As the women passed him, Gabe realized he felt distinctly aware of their presence and location, especially Andula’s. Not merely conscious, as he would have been of any mark—aware. If he’d thrown a rock over his shoulder, he could have struck Andula in the arm. Like someone had switched on a radar screen in his skull.
He spun on his heel and tailed them north into the snow and swirl of the Staré Město.
• • •
Josh saw a blinding flash around a bend in the alley, and heard a wet thud. He pressed himself against the alley wall and stilled his breath. There was no cover here. Then again, that hadn’t been a gunshot.
Footsteps on iron echoed through the silence and the snow. He looked up to see a woman descending a fire escape set into the alley wall. Josh recognized her, and didn’t, at once. He’d seen her before, some part of his brain asserted:
short, muscular, dark-haired, this was the woman he’d chased down the alley. That was the hair off which the streetlamp light reflected.
But she was not Andula Zlata.
Gabe had been right. But Josh could have sworn, had sworn, he was chasing Zlata, as sure as he would have been swearing he had skin. Surer, in fact, than he ever should have felt about his ID of a target running in the dark. He was no field agent like Gabe. What had made him so positive that he’d left his partner and chased this woman into certain danger?
The woman leapt from the fire escape and landed in a fighter’s crouch in the snow. The steam of her breath wreathed her face and spread out behind her in the wind. She looked fierce, and cold.
She rubbed her arms, and walked toward the western alley.
Josh almost followed her. Then he heard the click of a gun being cocked.
“Do not move,” a man said in Russian.

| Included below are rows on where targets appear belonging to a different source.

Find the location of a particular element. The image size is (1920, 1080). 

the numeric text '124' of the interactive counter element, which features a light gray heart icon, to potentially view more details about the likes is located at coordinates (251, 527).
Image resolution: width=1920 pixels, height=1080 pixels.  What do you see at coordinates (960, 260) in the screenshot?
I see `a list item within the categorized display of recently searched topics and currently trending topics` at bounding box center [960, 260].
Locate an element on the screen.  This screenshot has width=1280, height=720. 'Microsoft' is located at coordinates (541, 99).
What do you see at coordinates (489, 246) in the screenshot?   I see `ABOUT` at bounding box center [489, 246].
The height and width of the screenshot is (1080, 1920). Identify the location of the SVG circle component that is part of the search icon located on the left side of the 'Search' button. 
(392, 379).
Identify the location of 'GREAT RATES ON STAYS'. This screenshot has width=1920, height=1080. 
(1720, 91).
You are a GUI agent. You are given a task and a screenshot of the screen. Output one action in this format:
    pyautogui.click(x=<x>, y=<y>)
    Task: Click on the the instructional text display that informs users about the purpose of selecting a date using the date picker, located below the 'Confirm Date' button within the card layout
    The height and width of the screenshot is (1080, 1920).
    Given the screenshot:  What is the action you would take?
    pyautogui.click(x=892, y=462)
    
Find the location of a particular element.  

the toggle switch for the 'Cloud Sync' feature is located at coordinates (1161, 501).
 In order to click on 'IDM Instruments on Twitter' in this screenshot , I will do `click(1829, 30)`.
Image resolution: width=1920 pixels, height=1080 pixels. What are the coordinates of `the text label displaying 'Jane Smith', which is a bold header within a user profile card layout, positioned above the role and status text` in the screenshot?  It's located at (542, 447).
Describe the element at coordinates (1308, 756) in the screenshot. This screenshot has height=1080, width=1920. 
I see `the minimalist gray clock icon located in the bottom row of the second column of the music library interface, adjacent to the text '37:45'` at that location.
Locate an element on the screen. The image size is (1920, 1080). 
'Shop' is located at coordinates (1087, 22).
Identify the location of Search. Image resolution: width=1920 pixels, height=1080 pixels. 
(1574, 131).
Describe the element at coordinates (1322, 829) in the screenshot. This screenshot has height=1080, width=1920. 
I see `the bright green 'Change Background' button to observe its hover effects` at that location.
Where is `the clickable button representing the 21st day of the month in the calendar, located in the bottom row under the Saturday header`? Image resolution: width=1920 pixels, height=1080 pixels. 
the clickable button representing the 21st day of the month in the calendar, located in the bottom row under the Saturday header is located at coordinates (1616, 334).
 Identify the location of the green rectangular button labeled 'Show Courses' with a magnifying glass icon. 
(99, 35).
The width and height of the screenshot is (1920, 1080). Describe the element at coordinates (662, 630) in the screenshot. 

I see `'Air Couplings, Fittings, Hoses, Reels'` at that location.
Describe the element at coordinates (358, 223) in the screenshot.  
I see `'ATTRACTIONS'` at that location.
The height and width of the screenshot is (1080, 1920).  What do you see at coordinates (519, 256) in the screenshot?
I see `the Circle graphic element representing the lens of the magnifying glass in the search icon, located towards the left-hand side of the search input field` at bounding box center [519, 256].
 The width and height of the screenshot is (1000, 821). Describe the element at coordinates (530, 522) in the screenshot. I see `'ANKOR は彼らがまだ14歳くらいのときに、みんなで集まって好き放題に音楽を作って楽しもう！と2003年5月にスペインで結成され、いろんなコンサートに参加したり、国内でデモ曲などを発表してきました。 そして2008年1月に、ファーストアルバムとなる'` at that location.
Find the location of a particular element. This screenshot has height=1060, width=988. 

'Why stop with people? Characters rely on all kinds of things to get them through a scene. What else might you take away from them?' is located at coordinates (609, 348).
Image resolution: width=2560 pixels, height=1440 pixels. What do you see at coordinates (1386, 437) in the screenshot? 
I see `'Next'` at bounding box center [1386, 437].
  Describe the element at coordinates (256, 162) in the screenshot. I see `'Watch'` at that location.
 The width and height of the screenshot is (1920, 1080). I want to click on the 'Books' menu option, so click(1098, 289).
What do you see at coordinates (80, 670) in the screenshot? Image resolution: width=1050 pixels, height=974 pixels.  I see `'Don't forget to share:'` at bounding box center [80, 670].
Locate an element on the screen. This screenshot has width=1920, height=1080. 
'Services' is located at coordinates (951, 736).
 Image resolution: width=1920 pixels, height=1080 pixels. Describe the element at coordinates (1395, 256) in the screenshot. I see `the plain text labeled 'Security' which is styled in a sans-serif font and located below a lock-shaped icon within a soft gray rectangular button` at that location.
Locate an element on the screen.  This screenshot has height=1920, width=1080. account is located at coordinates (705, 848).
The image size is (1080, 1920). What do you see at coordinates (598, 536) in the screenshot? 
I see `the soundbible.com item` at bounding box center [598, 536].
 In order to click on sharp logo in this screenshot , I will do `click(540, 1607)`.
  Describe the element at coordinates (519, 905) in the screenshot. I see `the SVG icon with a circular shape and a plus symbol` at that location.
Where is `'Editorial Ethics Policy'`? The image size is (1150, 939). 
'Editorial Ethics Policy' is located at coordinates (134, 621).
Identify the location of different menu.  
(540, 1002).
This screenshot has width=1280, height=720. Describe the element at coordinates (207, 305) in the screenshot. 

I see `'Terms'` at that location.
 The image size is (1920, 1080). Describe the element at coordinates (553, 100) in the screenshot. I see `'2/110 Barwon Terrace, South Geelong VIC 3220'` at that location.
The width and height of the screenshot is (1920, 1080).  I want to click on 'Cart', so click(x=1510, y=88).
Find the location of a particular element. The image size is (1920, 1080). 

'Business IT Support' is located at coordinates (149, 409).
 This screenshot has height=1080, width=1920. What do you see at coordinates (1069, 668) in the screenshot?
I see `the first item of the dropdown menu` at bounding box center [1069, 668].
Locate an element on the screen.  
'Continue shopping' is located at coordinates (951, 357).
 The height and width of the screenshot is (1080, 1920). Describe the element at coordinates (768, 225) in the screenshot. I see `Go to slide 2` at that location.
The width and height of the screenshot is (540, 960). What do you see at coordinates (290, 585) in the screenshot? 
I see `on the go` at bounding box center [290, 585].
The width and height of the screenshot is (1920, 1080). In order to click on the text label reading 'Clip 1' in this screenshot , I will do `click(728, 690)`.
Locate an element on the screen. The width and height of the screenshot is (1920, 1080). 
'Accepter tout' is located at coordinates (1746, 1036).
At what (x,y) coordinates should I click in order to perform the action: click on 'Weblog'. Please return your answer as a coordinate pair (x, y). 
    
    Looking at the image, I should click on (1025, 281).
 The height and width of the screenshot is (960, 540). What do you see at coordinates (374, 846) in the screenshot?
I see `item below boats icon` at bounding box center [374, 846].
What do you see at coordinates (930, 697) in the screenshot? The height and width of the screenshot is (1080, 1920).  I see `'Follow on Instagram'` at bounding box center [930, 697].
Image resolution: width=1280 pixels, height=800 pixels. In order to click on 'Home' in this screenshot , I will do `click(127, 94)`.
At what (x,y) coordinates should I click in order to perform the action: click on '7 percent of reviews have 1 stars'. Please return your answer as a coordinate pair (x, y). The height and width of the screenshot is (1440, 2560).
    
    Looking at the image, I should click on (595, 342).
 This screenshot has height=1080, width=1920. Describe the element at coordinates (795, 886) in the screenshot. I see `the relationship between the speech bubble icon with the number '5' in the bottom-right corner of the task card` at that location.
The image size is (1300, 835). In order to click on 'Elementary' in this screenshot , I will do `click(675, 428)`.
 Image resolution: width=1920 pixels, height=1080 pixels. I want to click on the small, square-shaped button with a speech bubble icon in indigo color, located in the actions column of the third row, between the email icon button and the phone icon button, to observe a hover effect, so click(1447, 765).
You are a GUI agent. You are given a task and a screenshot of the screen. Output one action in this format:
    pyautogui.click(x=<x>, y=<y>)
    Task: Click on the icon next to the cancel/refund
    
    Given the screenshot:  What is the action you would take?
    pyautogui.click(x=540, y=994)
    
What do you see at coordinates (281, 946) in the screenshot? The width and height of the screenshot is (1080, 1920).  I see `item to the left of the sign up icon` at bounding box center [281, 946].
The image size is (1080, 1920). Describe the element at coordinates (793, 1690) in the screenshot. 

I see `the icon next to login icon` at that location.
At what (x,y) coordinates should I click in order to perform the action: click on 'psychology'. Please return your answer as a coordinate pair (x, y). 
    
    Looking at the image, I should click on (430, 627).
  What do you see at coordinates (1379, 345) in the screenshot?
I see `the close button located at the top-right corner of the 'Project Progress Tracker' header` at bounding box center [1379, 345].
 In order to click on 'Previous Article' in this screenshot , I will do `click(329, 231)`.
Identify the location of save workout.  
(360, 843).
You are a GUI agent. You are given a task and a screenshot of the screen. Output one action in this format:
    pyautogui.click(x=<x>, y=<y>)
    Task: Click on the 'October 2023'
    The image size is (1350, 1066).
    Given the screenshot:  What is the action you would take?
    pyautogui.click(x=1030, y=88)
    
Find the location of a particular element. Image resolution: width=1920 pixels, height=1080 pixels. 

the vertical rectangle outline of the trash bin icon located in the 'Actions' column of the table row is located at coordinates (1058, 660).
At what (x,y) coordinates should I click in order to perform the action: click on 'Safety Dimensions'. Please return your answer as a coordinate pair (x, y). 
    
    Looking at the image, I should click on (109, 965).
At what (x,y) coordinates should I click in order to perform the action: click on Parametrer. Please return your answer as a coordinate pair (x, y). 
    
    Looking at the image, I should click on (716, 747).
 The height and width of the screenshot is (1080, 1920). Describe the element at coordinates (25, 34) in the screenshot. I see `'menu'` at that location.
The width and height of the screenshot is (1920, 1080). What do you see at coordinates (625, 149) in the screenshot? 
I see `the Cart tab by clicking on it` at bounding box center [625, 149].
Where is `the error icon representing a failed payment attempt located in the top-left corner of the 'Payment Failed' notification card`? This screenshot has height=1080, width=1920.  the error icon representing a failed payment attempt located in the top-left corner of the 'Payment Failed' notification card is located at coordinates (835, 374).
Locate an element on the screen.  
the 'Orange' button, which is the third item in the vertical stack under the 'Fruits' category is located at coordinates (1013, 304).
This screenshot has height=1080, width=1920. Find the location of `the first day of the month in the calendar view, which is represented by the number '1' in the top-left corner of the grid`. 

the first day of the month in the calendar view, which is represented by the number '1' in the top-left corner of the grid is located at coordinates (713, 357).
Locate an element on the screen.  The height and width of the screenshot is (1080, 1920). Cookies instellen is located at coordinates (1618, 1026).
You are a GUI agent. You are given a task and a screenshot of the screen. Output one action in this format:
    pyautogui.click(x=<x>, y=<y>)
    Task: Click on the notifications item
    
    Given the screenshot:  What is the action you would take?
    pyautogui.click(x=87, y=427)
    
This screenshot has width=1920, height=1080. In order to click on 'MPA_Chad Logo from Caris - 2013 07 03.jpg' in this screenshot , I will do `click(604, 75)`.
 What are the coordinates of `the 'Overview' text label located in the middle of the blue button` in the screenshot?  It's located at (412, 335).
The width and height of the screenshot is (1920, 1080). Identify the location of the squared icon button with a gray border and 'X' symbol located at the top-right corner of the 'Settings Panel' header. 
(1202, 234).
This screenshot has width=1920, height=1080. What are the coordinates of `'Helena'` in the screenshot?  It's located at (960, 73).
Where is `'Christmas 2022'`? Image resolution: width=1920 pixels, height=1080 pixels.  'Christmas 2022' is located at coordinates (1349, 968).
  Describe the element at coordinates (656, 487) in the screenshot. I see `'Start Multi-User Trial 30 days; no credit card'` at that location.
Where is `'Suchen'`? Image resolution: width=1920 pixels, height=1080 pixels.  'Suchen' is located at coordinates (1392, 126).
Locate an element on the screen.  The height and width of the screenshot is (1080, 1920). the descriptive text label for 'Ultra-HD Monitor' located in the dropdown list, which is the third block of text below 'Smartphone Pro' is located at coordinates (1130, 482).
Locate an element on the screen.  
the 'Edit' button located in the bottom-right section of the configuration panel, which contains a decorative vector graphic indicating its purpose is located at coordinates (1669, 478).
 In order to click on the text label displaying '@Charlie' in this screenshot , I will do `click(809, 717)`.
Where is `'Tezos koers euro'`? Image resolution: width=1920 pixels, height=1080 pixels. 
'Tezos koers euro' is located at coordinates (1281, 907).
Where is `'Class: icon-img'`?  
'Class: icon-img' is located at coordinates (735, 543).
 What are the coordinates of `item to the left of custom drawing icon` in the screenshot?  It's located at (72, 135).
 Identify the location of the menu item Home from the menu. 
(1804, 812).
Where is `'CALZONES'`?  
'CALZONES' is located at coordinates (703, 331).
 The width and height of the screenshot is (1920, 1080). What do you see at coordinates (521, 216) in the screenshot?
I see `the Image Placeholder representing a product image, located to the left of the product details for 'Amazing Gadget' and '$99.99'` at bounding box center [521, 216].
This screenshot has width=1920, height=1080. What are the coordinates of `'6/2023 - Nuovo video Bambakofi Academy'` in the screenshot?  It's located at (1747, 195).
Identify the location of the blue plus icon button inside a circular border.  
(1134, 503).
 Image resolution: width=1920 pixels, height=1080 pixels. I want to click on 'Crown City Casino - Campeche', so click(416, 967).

Earmuffs emerged from the bend in the alley ahead, a revolver leveled at the woman. “I will kill you.”
She turned. Josh did not need to see her eyes. Even from this distance, the scorn she directed against Earmuffs set the air wavering.
“What did you do to him?”
She raised her hands and walked toward Earmuffs, as if he were an unwelcome suitor and the revolver a rose. “Your friend will be well.” Josh recognized the accent on her Russian—Moscow, and the countryside before that. Interesting. “Put down the gun.”
Earmuffs’ revolver shook. He did not seem entirely certain where the woman stood. “Put your hands behind your head. Kneel.” Josh slipped his own sidearm from his pocket.
The woman did not move. “Throw the gun away, and we both leave this alley. Your friend will recover. You should go to him. No one should lie out in the cold on a night like this.” She was a body’s distance from Earmuffs now—either his body, or hers.
“Down!” Earmuffs barked, and raised the gun.
At which point Josh shouted, “Hey!” and ducked.